======== 文本段落 ========

高级指南

高级抓取技术

使用 CrawlForge MCP 精通动态内容、身份验证保护页面、JavaScript 渲染和 AJAX 处理等复杂抓取场景。

1. 动态内容与 JavaScript

许多现代网站在初始页面加载后才用 JavaScript 渲染内容。使用 scrape_with_actions 等待动态元素。

何时使用浏览器自动化

单页应用（SPA）： 异步加载数据的 React、Vue、Angular 应用

懒加载

随滚动加载的图片、视频或内容

交互式元素

用于展开内容的下拉菜单、弹窗或选项卡

静态 HTML

改用 fetch_url（便宜 5 倍）

示例：抓取 React SPA

5 credits

Bash

curl -X POST https://crawlforge.dev/api/v1/tools/scrape_with_actions \
  -H "X-API-Key: cf_test_YOUR_KEY" \
  -H "Content-Type: application/json" \
  -d '{
    "url": "https://spa-example.com/products",
    "actions": [
      {
        "type": "wait",
        "selector": ".product-card",
        "timeout": 5000
      },
      {
        "type": "scroll",
        "direction": "down",
        "amount": 1000
      },
      {
        "type": "wait",
        "duration": 2000
      },
      {
        "type": "extract",
        "selectors": {
          "title": "h1.product-title",
          "price": "span.price",
          "description": "div.product-description"
        }
      }
    ]
  }'

专业提示： 始终先尝试 fetch_url。许多 SPA 会在初始 HTML 中预渲染内容，或暴露可直接调用的 API 端点。

2. 身份验证与会话

使用 cookie、请求头或自动表单提交，抓取登录表单或 API 身份验证背后的页面。

策略 1：Cookie 身份验证

最适合可手动获取会话 cookie 的站点

Bash

curl -X POST https://crawlforge.dev/api/v1/tools/fetch_url \
  -H "X-API-Key: cf_test_YOUR_KEY" \
  -H "Content-Type: application/json" \
  -d '{
    "url": "https://example.com/dashboard",
    "headers": {
      "Cookie": "session_id=abc123; user_token=xyz789"

======== 数据集 ========

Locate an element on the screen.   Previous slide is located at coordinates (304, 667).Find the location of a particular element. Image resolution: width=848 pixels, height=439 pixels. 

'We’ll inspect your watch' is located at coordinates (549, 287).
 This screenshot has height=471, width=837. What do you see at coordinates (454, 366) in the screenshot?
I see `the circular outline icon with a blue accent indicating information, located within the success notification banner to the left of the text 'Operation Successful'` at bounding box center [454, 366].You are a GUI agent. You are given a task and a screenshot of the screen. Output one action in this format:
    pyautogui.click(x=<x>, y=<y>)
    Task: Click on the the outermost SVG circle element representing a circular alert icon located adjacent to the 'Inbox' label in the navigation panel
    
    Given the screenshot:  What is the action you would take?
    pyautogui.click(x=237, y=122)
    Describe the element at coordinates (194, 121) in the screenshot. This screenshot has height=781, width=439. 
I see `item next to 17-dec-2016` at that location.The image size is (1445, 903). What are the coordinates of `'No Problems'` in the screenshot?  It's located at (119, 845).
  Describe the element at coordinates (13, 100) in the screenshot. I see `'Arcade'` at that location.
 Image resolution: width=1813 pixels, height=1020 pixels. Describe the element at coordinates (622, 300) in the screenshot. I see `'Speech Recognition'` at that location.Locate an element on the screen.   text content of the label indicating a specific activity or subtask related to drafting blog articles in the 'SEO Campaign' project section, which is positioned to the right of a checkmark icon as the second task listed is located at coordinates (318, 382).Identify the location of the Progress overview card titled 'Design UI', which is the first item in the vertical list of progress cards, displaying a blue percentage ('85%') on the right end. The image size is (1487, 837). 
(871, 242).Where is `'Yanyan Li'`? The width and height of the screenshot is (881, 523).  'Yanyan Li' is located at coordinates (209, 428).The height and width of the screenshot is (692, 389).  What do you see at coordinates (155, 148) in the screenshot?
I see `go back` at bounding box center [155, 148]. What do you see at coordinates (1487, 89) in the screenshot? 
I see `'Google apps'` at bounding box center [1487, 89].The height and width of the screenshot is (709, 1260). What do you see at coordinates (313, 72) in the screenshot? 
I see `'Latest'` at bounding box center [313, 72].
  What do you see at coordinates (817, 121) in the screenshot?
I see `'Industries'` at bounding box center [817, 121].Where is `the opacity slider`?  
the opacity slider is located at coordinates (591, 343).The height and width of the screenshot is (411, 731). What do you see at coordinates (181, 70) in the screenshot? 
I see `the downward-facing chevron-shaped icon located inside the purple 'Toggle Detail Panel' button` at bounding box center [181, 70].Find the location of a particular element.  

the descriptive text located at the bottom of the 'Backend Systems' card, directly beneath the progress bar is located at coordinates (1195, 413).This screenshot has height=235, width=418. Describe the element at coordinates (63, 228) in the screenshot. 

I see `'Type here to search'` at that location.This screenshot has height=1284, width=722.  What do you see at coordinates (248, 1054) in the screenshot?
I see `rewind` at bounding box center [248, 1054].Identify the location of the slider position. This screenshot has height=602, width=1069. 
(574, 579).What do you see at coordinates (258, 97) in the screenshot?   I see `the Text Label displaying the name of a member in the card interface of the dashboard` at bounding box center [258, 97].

========

**书面要求 A**:
请把高级抓取技术指南中的这句话译成英文："许多现代网站在初始页面加载后才用 JavaScript 渲染内容。"
**书面要求 B**:
高级抓取技术指南在 Cookie 身份验证的示例代码中途中断，请接着往下续写。

**练习答案 A**:
Many modern websites render content with JavaScript only after the initial page load.

**练习答案 B**:
    }
  }'

策略 2：使用表单自动登录

使用 form_submit 自动化整个登录流程

Bash

curl -X POST https://crawlforge.dev/api/v1/tools/form_submit \
  -H "X-API-Key: cf_test_YOUR_KEY" \
  -H "Content-Type: application/json" \
  -d '{
    "url": "https://example.com/login",
    "fields": {
      "email": "user@example.com",
      "password": "secure_password"
    },
    "submitButton": "button[type=submit]",
    "waitForNavigation": true
  }'

安全提示： 切勿硬编码凭据。使用环境变量并定期轮换。如有可能，请考虑使用 OAuth 或 API token。

3. AJAX 与无限滚动

捕获随滚动或点击"加载更多"按钮而加载的内容。

无限滚动示例

5 credits

Typescript

const response = await fetch('https://crawlforge.dev/api/v1/tools/scrape_with_actions', {
  method: 'POST',
  headers: {
    'X-API-Key': process.env.CRAWLFORGE_API_KEY!,
    'Content-Type': 'application/json',
  },
  body: JSON.stringify({
    url: 'https://social-media.com/feed',
    actions: [
      // Scroll to load more content (repeat 5 times)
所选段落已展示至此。